En dehors des premières minutes et de la scène finale,  vous ne montrez pas les performances artistiques. Votre point de vue est davantage axé sur les coulisses que sur le spectacle. Pourquoi ?

A tous les gens qui s’attendent à voir des artistes sur scène, je dis : « Allez au cirque » ! Pour nous, montrer le côté show et scintillant de cet univers est beaucoup trop convenu, cela ne correspond pas au travail d’un cinéaste. Toute notre démarche consiste au contraire à s’approcher des conditions de vie réelles : s’entraîner tout le temps, y compris l’hiver quand il fait trop froid, qu’il pleut, que la boue entoure les caravanes ; travailler même quand on a mal au dos… et espérer que les spectateurs viendront. Cette problématique nous parle énormément : si vous ne faites pas des films à gros budget, c’est très difficile de rencontrer le public. En plus des cinéastes, beaucoup d’artistes peuvent s’identifier à cette peur, à cette attente fébrile.

Le film est porteur d’une certaine mélancolie : les fauves sont en train de mourir, Tairo dit à ses jeunes cousines qu’elles feraient mieux de trouver un autre métier, le chimpanzé qui a tourné dans des films de Federico Fellini et Dario Argento est désormais vieux et fatigué. Le monde du cirque est-il en train de disparaître ?

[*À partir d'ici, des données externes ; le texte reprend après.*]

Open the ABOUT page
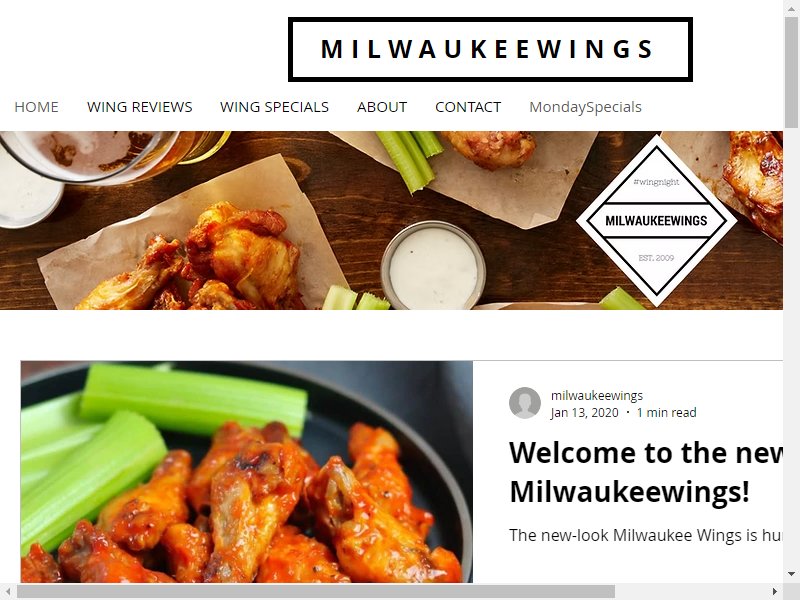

Cette situation malheureuse nous inquiète beaucoup. Nous connaissons ce milieu et nous y avons tissé des liens depuis plus de quinze ans. Très souvent nous nous sommes dit : « tout est en train de péricliter parce que plus personne ne vient voir les spectacles», et pourtant nos amis sont encore là. Sans doute est-ce une des raisons pour lesquelles nous filmons : les garder en vie. Préserver cet univers le plus longtemps possible, offrir, par exemple, quelqu’un d’aussi extraordinaire que Robin au public, faire connaître sa vie. Nous avons débuté en tant que photographes, et pour aimer la photographie, il faut être guidé par l’envie de préserver l’instant. Ce qui est terrible, quand on y songe, c’est qu’au moment même où on prend une photo, où que l’on tourne une scène, le présent est déjà passé. Il s’est évanoui. Essayer malgré tout de le capturer nous semble important. C’est pourquoi nous sommes très attachés à l’idée de faire des portraits et des films documentaires.